# What the exercise asks:
Please keep to the lines below from the one with "Uslovi korištenja (545, 2544)" through the one with "redakcija@federalna.ba (810, 2411)", and restate them word for word, ends included.

# Given records:
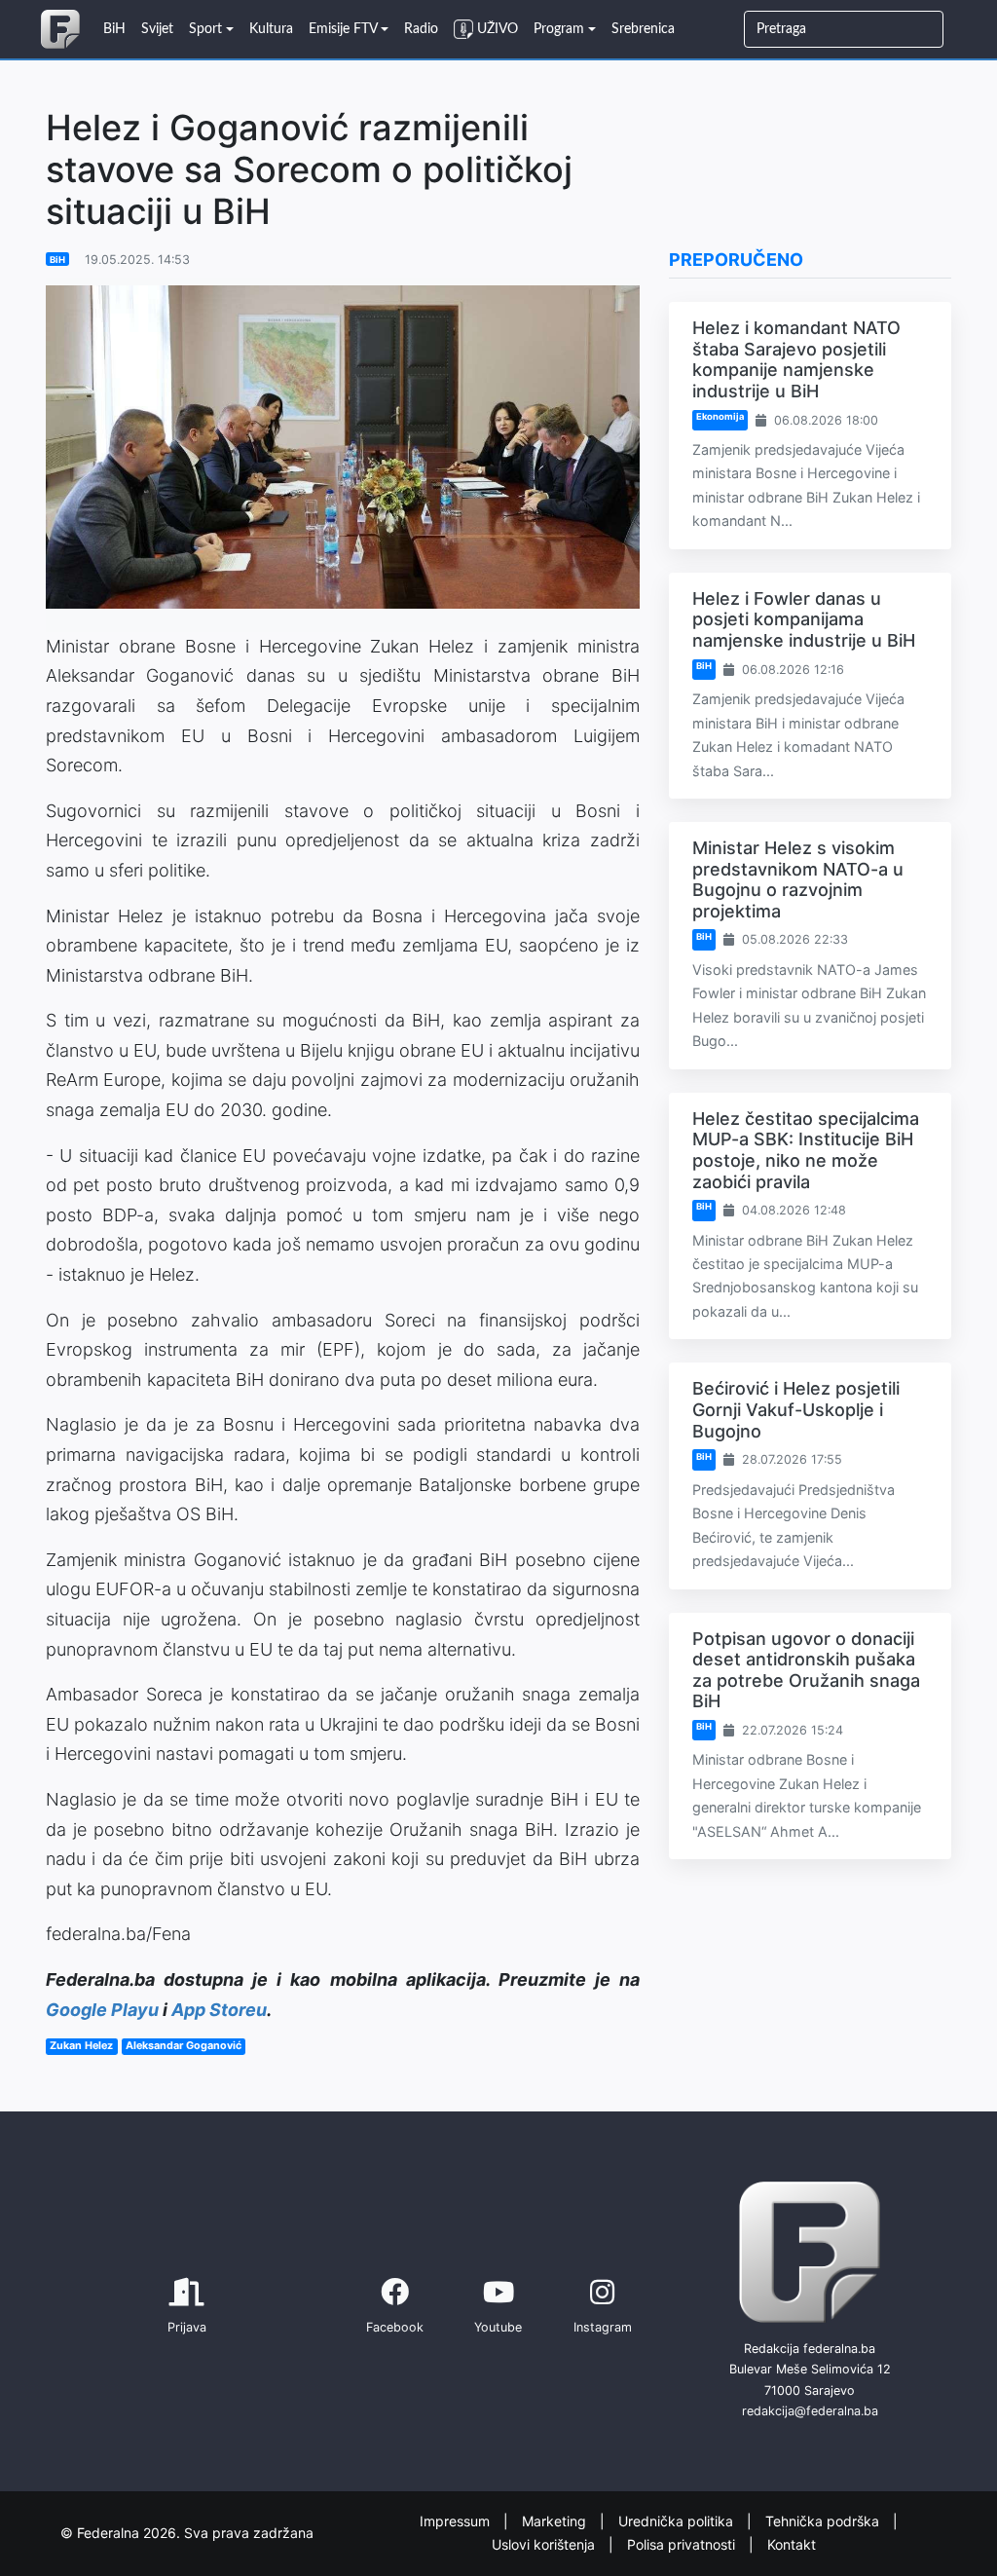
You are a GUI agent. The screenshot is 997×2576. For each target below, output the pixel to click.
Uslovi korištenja (545, 2544)
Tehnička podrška (824, 2520)
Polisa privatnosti (683, 2544)
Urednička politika (677, 2520)
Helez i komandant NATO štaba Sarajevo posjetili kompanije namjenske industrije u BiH (796, 359)
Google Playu (102, 2009)
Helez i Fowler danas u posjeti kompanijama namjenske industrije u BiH (803, 619)
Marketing (556, 2520)
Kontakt (791, 2544)
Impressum (457, 2520)
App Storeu (219, 2009)
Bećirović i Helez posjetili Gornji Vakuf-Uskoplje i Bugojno (796, 1409)
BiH (57, 259)
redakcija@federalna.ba (810, 2411)
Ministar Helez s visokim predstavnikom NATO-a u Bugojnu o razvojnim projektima (798, 879)
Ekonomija (720, 416)
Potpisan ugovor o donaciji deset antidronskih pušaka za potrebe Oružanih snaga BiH (806, 1670)
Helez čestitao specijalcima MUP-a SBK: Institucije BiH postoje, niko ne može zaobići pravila (805, 1150)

# Response:
Uslovi korištenja (545, 2544)
Tehnička podrška (824, 2520)
Polisa privatnosti (683, 2544)
Urednička politika (677, 2520)
Helez i komandant NATO štaba Sarajevo posjetili kompanije namjenske industrije u BiH (796, 359)
Google Playu (102, 2009)
Helez i Fowler danas u posjeti kompanijama namjenske industrije u BiH (803, 619)
Marketing (556, 2520)
Kontakt (791, 2544)
Impressum (457, 2520)
App Storeu (219, 2009)
Bećirović i Helez posjetili Gornji Vakuf-Uskoplje i Bugojno (796, 1409)
BiH (57, 259)
redakcija@federalna.ba (810, 2411)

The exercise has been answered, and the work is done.